What is asked: Rewrite the part of the Hughes pitching text that opens with the words containing "One knock on" and closes with "the offspeed stuff.", putting "heater" wherever "fastball" appears.

Text section:
(begin)
Take today’s second Blue Jays at-bat for example. Eric Thames went down looking at an 0-2 curveball. Hughes speculated that, in the past, Thames might have recognized the curveball in time to foul it off, letting the at-bat continue and forcing Hughes to find another way to get him out.
“My old one could be anywhere from 72 (mph) to 75-76 if I really threw it hard,” Hughes said. “This one I saw some 78s and mainly 75-76, which is mainly where I want it to be. I look more at the swings and not necessarily velocity, and just make sure there wasn’t a hump in it… I felt like I could throw it for a strike, too. Maybe a little bit easier just because I don’t have to really factor in as much break because it’s shorter and harder. I felt like I could probably throw it for a strike a little easier. When in doubt, I went to it, and it was pretty good for the most part.”
One knock on Hughes last season was his inability to put hitters away. He’d get ahead in the count, but an at-bat would continue. Best-case scenario was an increased pitch count. Worst-case was a hitter staying in the fight long enough to scratch out a hit. Hughes didn’t have the same problem today, and although his first five outs came on the curveball, his last three strikeouts came on the fastball.
Hughes said that, even with slightly diminished velocity later in the game, his fastball became better because of location, and because the Blue Jays had to respect the offspeed stuff.
(end)
Data extract:
(begin)
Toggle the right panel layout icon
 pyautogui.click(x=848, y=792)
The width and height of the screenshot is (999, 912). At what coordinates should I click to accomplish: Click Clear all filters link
(end)
Completed exercise:
One knock on Hughes last season was his inability to put hitters away. He’d get ahead in the count, but an at-bat would continue. Best-case scenario was an increased pitch count. Worst-case was a hitter staying in the fight long enough to scratch out a hit. Hughes didn’t have the same problem today, and although his first five outs came on the curveball, his last three strikeouts came on the heater.
Hughes said that, even with slightly diminished velocity later in the game, his heater became better because of location, and because the Blue Jays had to respect the offspeed stuff.